• **PROVIDED RECORDS**
━━━━━━━━

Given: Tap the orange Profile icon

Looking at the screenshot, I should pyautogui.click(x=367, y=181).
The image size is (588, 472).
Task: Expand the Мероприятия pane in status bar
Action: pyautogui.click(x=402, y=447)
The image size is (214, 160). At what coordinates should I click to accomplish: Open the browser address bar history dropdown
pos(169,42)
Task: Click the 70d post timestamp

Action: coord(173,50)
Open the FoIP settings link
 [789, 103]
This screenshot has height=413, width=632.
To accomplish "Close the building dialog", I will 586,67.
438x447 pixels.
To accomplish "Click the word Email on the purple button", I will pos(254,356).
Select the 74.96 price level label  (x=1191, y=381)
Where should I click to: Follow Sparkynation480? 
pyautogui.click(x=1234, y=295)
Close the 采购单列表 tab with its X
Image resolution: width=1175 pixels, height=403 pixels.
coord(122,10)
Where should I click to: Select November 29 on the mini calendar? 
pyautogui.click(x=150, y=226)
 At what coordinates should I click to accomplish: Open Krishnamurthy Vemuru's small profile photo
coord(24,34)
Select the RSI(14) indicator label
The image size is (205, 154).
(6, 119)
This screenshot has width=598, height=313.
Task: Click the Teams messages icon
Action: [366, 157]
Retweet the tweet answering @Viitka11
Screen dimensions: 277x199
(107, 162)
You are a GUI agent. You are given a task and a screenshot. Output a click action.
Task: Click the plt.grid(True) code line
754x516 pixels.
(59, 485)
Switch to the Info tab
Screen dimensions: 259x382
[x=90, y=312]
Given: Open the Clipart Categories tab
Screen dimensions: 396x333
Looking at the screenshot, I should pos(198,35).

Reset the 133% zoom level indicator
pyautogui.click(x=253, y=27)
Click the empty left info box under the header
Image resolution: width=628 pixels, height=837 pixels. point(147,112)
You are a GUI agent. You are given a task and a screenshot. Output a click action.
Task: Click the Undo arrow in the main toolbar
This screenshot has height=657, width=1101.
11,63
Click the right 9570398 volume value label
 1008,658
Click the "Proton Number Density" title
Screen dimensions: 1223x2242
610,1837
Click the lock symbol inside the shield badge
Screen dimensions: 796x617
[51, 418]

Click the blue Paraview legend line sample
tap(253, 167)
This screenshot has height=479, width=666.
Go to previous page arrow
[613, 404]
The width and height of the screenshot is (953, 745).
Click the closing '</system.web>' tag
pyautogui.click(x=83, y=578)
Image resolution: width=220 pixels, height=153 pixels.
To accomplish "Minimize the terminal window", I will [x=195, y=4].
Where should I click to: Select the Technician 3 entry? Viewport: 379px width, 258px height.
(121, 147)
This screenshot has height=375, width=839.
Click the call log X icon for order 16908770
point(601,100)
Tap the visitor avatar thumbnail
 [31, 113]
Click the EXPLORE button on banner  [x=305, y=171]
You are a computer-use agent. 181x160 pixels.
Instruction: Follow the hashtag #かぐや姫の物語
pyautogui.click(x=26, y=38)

━━━━━━━━

• **WHAT TO WORK ON**
All that is wanted is an exact copy of the lines from the line holding "Click the blue Paraview legend line sample" through the end of the material above, including both.

• **SOLUTION TO THIS EXERCISE**
Click the blue Paraview legend line sample
tap(253, 167)
This screenshot has height=479, width=666.
Go to previous page arrow
[613, 404]
The width and height of the screenshot is (953, 745).
Click the closing '</system.web>' tag
pyautogui.click(x=83, y=578)
Image resolution: width=220 pixels, height=153 pixels.
To accomplish "Minimize the terminal window", I will [x=195, y=4].
Where should I click to: Select the Technician 3 entry? Viewport: 379px width, 258px height.
(121, 147)
This screenshot has height=375, width=839.
Click the call log X icon for order 16908770
point(601,100)
Tap the visitor avatar thumbnail
 [31, 113]
Click the EXPLORE button on banner  [x=305, y=171]
You are a computer-use agent. 181x160 pixels.
Instruction: Follow the hashtag #かぐや姫の物語
pyautogui.click(x=26, y=38)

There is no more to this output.